Observing the matter from a system- and control-theoretical standpoint, and by the way not necessarily limiting the scope to the scheduler case treated herein, it can be noticed that hardly any operating system functionality has been conceived and developed based on a dynamic model of some physical phenomenon to be controlled. In the scheduler case, the phenomenon is how the CPU is distributed among the running tasks, depending on control actions (the allotted timeslices) and exogenous disturbances (task blockings, resource contentions, and so on); see Pinedo (2008); Brucker (2007) for details. The situation just sketched has quite clear historical reasons. Suffice to say that, while in any other context controlled objects can be modelled based on physical (first) principles, this is not the case for computing systems, because there the “physics” is created by the system designer him/herself. In the absence of a modelling framework, system design is carried out directly in an algorithmic setting, leaving the engineer without any means to assess its behaviour in the sense that term is given in the system and control theory domain.

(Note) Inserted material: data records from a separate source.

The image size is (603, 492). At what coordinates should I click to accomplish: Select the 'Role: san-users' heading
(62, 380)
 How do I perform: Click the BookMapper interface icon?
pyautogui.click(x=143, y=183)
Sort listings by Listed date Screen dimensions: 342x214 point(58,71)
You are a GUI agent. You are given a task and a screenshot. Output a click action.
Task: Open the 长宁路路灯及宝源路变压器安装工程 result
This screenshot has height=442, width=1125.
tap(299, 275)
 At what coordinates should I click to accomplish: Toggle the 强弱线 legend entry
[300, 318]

While such a scenario could to date be tolerated, given the mentioned complexity rate increase, it cannot be assured that said tolerability will carry over to the future. In fact, as “more physics” is created, the absence of a rigorous dynamic description of it may sooner or later pose intractable problems as for its governance. As a consequence, rigorous – and possibly simple – modelling frameworks to ground system design upon are needed. The main message this paper wants to convey, is that if one accepts to re-design part of said system, such a framework can be found by (usefully) limiting the model scope to describing the real physical phenomenon on which the addressed aspects of the system behaviour depend. If this is done, surprisingly simple formalisms can be used—a noticeable example indeed of process/control co-design.

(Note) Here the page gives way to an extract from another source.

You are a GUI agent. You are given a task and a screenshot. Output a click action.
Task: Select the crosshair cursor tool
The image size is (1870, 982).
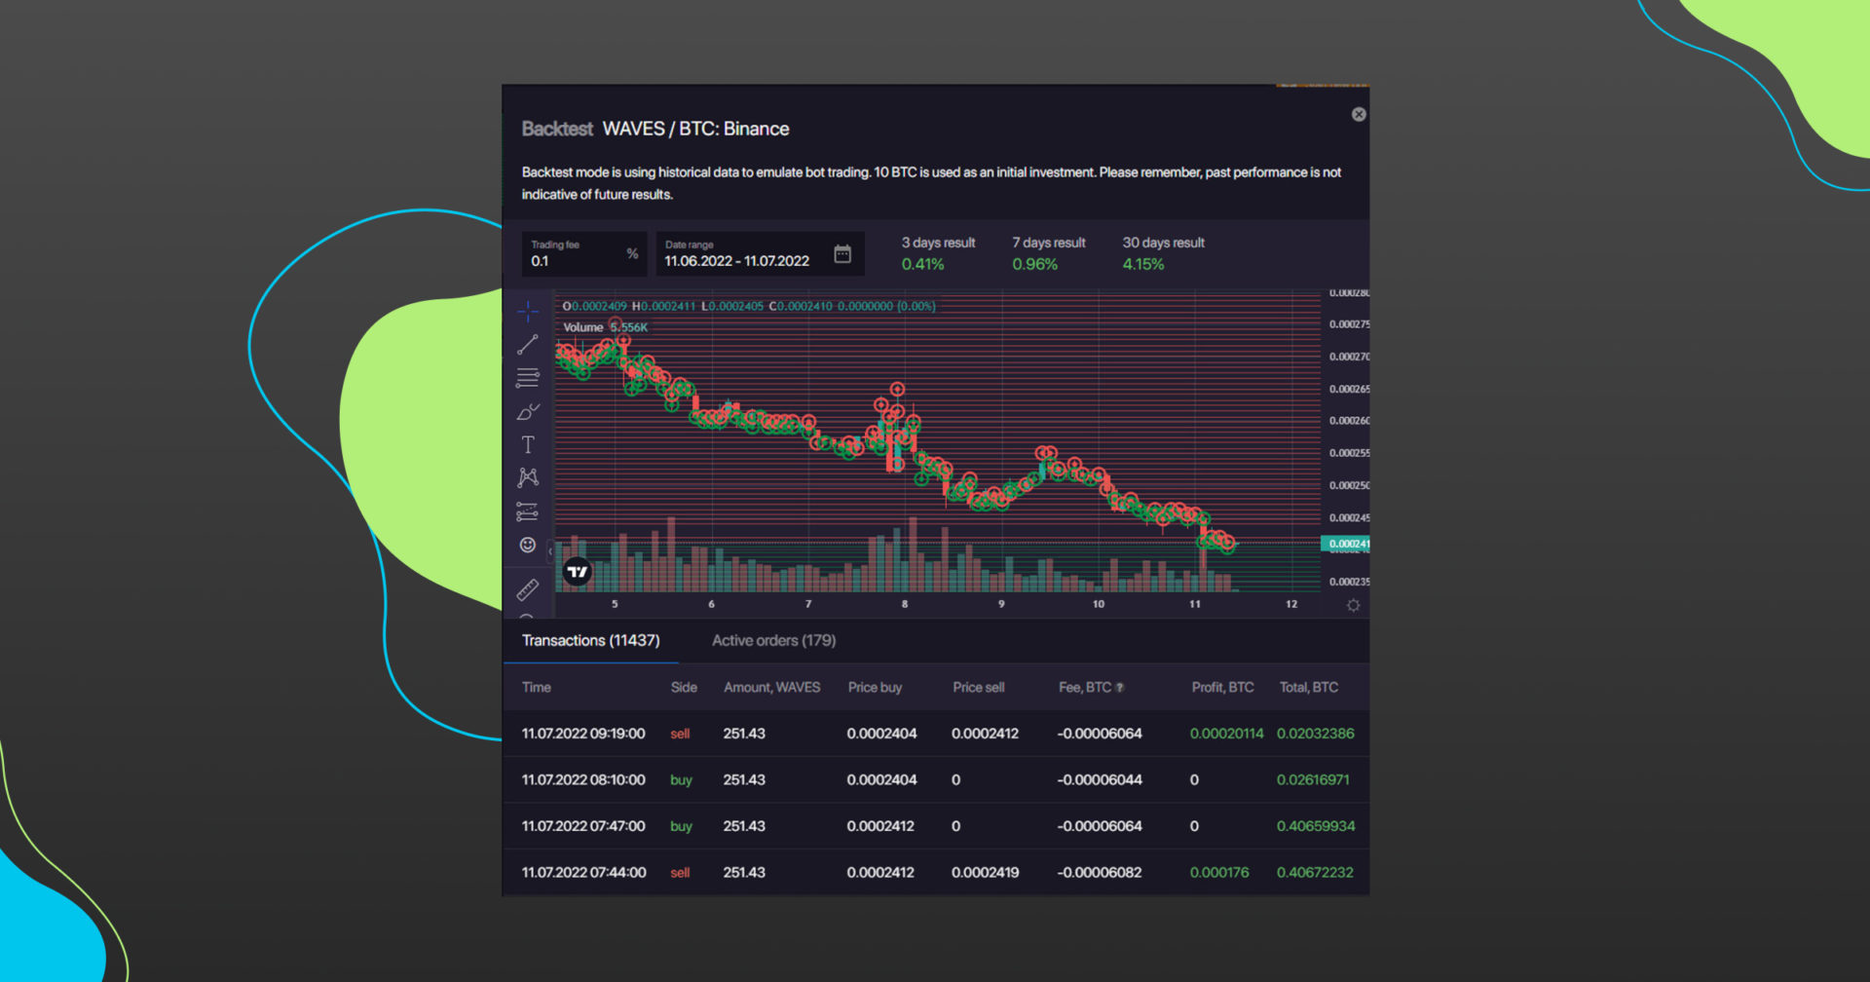pos(528,312)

This paper shows that, by adopting the attitude just sketched, the scheduling problem can be handled with a single, PI-based control structure – named I+PI –, unifying in a single framework the treatment of cases that are generally addressed by devising ad hoc individual solutions. In this paper the focus is set on a single problem, albeit very relevant and emerging with various flavours, as such a specialisation allows to describe the entire design process, from control synthesis through formal assessment and simulation, up to real code for a kernel targeted to microcontrollers, named Miosix, and released as free software1. However, in the authors’ opinion, many other computing system problems can be addressed in a way similar to this, revealing further effective applications for simple controllers such as PIDs.

2. THE CONTROL SCHEME

In this work a “scheduler” is realised as a feedback controller. This implies a perspective shift from the idea of complementing the original scheduler with a control mechanism able to tune its parameters, which is the classical adaptation approach, for example seen in Batcher and Walker (2008); Lu et al. (2002); Xu et al. (2006); Palopoli and Abeni (2009); Cucinotta et al. (2010); Abeni et al. (2002); Xia et al. (2007).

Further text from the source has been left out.